This came up at a meeting of math specialists in NYC. At first, I was thinking this is just about the idea of elimination to solve a system… or the idea of adding equal things to other equal things will preserve equality. When we started playing around a little more, it seemed deeper. When we replaced one of the equations “by the sum of that equation and a multiple of the other”, we indeed obtained a pair of equations with the same solution. When graphed, the lines intersect at the same point as the original equations, yet the new equation’s line is not identical… the equation is not equivalent to the one it replaced, but we have the same solution.
How would a student prove this? What would a proof look like? What is the meaning behind this standard?

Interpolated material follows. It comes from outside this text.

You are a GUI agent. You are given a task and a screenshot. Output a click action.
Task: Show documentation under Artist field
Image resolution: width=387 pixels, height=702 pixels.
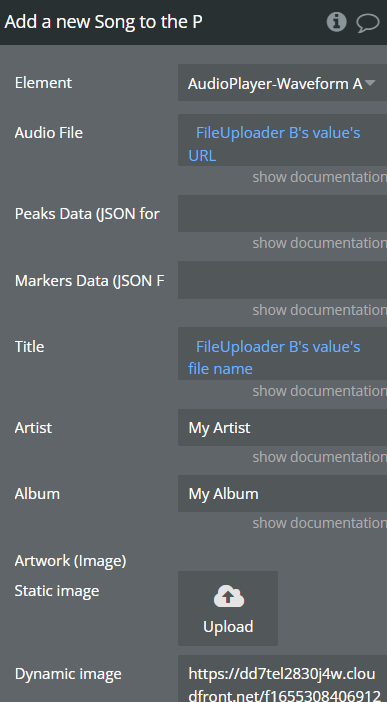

Re “look like”: I checked Illustrative Mathematics and don’t see a task addressing this standard.
Re “mean”: here’s a relevant piece from the Algebra Progression:
Students work with solving systems of equations starts the same way as work with solving equations in one variable; with an understanding of the reasoning behind the various techniques.(A-REI.5) An important step is realizing that a solution to a system of equations must be a solution of all the equations in the system simultaneously. Then the process of adding one equation to another is understood as “if the two sides of one equation are equal, and the two sides of another equation are equal, then the sum of the left sides of the two equations is equal to the sum of the right sides.” Since this reasoning applies equally to subtraction, the process of adding one equation to another is reversible, and therefore leads to an equivalent system of equations.
Thank you Cathy, for your reply!
I do understand that line of reasoning, and it is basically how I began thinking about this. The concept of equality of sums of equal expressions which you and the Algebra Progressions expressed so well is fairly accessible, and is an extension of the reasoning used in solving one-variable equations. I also think the point made about “realizing that a solution to a system of equations must be a solution of all the equations in the system simultaneously” gets to an important point. There is something about the assumption of equality of the equations for the solution set (not equivalence) that makes this reasoning hold water.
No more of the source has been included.